We were curious, of course; but it is hardly good taste to ask a man to confide his heartaches. As Tish said, the best cure for a masculine heartache is to make the man comfortable. We did all we could. I dried his coat by the fire, and Tish made hot arnica compresses for his ankle, which was blue and swollen. I believe Aggie would gladly have sat by and held his hand, but he had crawled into his shell of reserve again and would not be coaxed out.

“I have a nephew about your age,” Tish said when he objected to her bathing his ankle. “I’m doing for you what I should do for Charlie Sands under the same circumstances.”

“Charlie Sands!” he said, and I was positive he started. But he said nothing, and we only remembered that later. We were glad to have a man about. Heaven only knows why women persist in regarding men as absolute protection against fire, burglars and lightning. But they do. A sharp storm came up at that time, and ordinarily Aggie would have been in her sleeping-bag, with Modestine’s saddle on top by way of extra protection. But now, from sheer bravado, she went to the mouth of the cave and stood looking out at the lightning.

“Come and look at it, Tish!” she said.

“It’s—- Good gracious! There’s a man across the valley with a gun!”

We all ran to the mouth of the cave except the walking-tour gentleman, who had his foot in a collapsible basin of arnica and hot water. But none of us saw Aggie’s man.

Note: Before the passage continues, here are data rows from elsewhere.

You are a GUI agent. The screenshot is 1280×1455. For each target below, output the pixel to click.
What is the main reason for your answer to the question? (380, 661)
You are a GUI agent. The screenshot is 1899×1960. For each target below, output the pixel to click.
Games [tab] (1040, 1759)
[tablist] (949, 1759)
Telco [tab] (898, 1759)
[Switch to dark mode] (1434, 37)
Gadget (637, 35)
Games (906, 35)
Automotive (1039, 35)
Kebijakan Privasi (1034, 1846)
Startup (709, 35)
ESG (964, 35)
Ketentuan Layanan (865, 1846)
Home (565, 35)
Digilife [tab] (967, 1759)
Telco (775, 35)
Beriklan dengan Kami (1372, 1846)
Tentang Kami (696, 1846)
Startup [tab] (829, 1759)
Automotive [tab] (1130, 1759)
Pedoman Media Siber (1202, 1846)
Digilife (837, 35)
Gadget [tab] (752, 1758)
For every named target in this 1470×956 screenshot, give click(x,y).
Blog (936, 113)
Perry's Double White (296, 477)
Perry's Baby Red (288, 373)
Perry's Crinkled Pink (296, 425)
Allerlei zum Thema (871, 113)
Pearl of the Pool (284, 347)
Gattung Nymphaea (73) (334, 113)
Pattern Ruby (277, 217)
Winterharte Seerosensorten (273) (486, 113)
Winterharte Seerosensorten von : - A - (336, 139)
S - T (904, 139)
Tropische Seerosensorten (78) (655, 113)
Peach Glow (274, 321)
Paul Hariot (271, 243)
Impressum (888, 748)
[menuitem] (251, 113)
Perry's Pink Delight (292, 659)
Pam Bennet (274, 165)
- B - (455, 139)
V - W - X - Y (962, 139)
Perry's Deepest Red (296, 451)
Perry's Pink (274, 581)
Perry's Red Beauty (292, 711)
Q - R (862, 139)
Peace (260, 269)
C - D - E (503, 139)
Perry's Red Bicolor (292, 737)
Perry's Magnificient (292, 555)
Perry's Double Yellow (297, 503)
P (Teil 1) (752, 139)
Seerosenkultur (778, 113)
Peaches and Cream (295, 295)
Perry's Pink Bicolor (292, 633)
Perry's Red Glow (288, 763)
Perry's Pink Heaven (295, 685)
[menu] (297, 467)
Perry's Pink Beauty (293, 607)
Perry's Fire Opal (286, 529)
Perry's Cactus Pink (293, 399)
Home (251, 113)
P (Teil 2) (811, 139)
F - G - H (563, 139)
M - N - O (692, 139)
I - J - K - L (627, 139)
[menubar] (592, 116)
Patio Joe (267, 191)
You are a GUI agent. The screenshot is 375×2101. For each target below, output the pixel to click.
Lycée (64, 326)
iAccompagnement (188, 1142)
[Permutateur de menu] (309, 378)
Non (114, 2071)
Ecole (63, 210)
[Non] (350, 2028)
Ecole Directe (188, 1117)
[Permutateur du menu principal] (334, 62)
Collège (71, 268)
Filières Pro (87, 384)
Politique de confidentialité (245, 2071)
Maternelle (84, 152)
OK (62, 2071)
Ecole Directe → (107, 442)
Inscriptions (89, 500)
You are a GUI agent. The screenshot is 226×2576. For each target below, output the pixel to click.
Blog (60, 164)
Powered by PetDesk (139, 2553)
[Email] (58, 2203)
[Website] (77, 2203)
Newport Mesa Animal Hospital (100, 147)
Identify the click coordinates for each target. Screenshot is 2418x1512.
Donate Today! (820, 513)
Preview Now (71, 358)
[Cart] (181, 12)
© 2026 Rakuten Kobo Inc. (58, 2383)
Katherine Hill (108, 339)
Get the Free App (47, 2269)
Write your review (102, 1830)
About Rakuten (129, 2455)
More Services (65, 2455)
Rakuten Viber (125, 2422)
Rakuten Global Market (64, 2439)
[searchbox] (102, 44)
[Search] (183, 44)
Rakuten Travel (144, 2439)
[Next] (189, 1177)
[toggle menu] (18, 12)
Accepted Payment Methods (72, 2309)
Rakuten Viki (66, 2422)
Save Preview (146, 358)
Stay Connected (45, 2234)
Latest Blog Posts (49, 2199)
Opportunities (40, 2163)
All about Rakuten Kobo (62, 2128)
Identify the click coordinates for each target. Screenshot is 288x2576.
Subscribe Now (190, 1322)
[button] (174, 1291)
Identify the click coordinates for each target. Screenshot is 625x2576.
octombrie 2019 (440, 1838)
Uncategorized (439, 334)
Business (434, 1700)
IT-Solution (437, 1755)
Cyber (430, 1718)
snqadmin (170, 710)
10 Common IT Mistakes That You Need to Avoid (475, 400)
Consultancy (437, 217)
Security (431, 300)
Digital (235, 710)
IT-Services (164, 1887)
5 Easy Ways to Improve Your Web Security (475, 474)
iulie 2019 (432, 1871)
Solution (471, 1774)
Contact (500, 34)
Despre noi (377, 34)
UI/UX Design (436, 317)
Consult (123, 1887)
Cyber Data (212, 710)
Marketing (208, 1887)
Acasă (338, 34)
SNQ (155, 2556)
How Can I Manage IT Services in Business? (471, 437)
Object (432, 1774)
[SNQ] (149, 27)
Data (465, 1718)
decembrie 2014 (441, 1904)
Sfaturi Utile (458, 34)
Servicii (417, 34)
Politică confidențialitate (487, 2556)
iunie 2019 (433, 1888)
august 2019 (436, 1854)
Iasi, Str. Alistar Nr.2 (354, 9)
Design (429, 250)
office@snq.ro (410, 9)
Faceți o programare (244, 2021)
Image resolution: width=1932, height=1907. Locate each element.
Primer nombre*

When we went back: “Wouldn’t it be better to darken things up a bit?” he suggested. “If there are bandits round it isn’t necessary to send out a welcome to them, you know.”

This seemed only sensible. We put the fire out and sat in the warm darkness. And that was when our gentleman told us his story.

“Ladies,” he began, “in saying that I am on a walking tour I am telling the truth, but only part of the truth. I am on a walking tour, but not for pleasure. To be frank, I–I am after the outlaws who robbed the express car on the C. & L. Railroad Monday night.”

I heard Aggie gasp in the dark.

“Did you expect to capture them with a walking-stick?” Tish demanded. She might treat his ankle as she would treat Charlie Sands’ ankle, but–Tish has not Aggie’s confidence in people, or mine.

“Perfectly well taken,” he said good-humoredly. “I left home with an entire arsenal in my knapsack, but, as I say, I lost everything when I fell into the flooded creek. Everything, that is, but my—-“

“Good name?” Aggie suggested timidly.

“Determination. That I still have. Ladies, I’m not going back empty-handed.”

“Then you are in the Government service?” Tish asked with more respect.

“Have you ever heard of George Muldoon, generally known as Felt-hat Muldoon?”

Had we? Weren’t the papers full of him week after week? Wasn’t it Muldoon who had brought back the communion service to my church, with nothing missing and only a dent in one of the silver pitchers? Hadn’t he just sent up Tish’s own Italian fruit dealer for writing blackhand letters? Wasn’t he the best sheriff the county had ever had?